完成以下各题:
- a) 下文万圣节牛棚题的代码用 #include 引入了哪些头文件？请全部列出。
- b) 请从下文万圣节牛棚题的末尾接着续写。

页面摘录:
####
每年万圣节，威斯康星的奶牛们都要打扮一番，出门在农场的N(1≤N≤100000)个牛棚里转悠，来采集糖果．她们每走到一个未曾经过的牛棚，就会采集这个棚里的1颗糖果． 农场不大，所以约翰要想尽法子让奶牛们得到快乐．他给每一个牛棚设置了一个“后继牛棚”．牛棚i的后继牛棚是Xi．他告诉奶牛们，她们到了一个牛棚之后，只要再往后继牛棚走去，就可以搜集到很多糖果．事实上这是一种有点欺骗意味的手段，来节约他的糖果．  第i只奶牛从牛棚i开始她的旅程．请你计算，每一只奶牛可以采集到多少糖果．

Input

    第1行输入N，之后一行一个整数表示牛棚i的后继牛棚Xi，共N行．

Output

 

    共N行，一行一个整数表示一只奶牛可以采集的糖果数量．

Sample Input

4 //有四个点
1 //1有一条边指向1
3 //2有一条边指向3
2 //3有一条边指向2
3

INPUT DETAILS:

Four stalls.
* Stall 1 directs the cow back to stall 1.
* Stall 2 directs the cow to stall 3
* Stall 3 directs the cow to stall 2
* Stall 4 directs the cow to stall 3

Sample Output

1
2
2
3

HINT

 

Cow 1: Start at 1, next is 1. Total stalls visited: 1. Cow 2: Start at 2, next is 3, next is 2. Total stalls visited: 2. Cow 3: Start at 3, next is 2, next is 3. Total stalls visited: 2. Cow 4: Start at 4, next is 3, next is 2, next is 3. Total stalls visited: 3.

 

Source

Gold

 

tarjan缩环然后记忆化搜一下……（写完才反应过来一个点只有一个后继，根本不用数组模拟链表，开个数组记录一下就好了）

#include<iostream>
#include<cstdio>
#include<cstring>
#include<cstdlib>
#include<algorithm>
#include<cmath>
#include<vector>
#define MAX 100005
using namespace std;
int top,n,x,tot,sum,cnt,tot0;
int stack[MAX],inset[MAX],num[MAX],next[MAX],list[MAX],next0[MAX],list0[MAX],dfn[MAX],low[MAX],head[MAX],head0[MAX],ans[MAX],belong[MAX];
void insert(int x,int y)
####
收集资料:

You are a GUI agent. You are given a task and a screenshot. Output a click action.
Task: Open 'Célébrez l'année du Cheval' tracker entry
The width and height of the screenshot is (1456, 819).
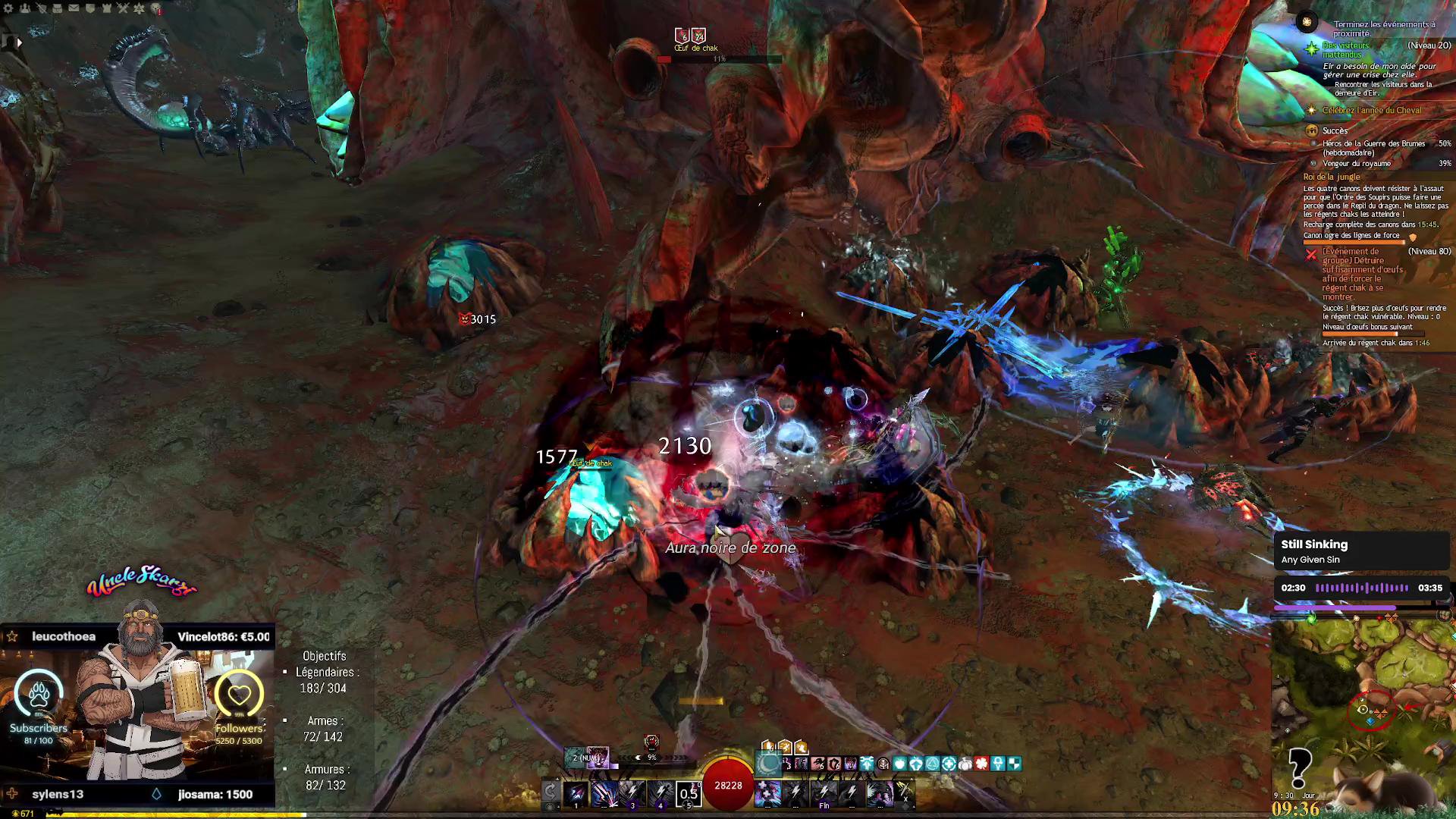[x=1371, y=111]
####
预期结果:
- a) iostream、cstdio、cstring、cstdlib、algorithm、cmath、vector

- b)
{
    next[++tot]=head[x];
    head[x]=tot;
    list[tot]=y;
}
void insert0(int x,int y)
{
    next0[++tot0]=head0[x];
    head0[x]=tot0;
    list0[tot0]=y;
}
void dfs(int x)
{
    dfn[x]=low[x]=++sum;
    stack[++top]=x;
    inset[x]=1;
    for (int i=head[x];i;i=next[i])
    {
        if (!dfn[list[i]])
        {
            dfs(list[i]);
            low[x]=min(low[x],low[list[i]]);
        }
        if (inset[list[i]]) low[x]=min(low[x],dfn[list[i]]);
    }
    int y=-1;
    if (dfn[x]==low[x])
    {
        cnt++;
        while (y!=x)
        {
            y=stack[top--];
            inset[y]=0;
            belong[y]=cnt;
            num[cnt]++;
        }
    }
}
void tarjan()
{
    for (int i=1;i<=n;i++) if (!dfn[i]) dfs(i);
}
void rebuild()
{
    for (int i=1;i<=n;i++)
        for (int j=head[i];j;j=next[j])
            if (belong[i]!=belong[list[i]])
                insert0(belong[i],belong[list[j]]);
}
int search(int x)
{
    if (ans[x]!=-1) return ans[x];
    ans[x]=num[x];
    ans[x]+=search(list0[head0[x]]);
    return ans[x];
}
int main()
{
    scanf("%d",&n);
    for (int i=1;i<=n;i++)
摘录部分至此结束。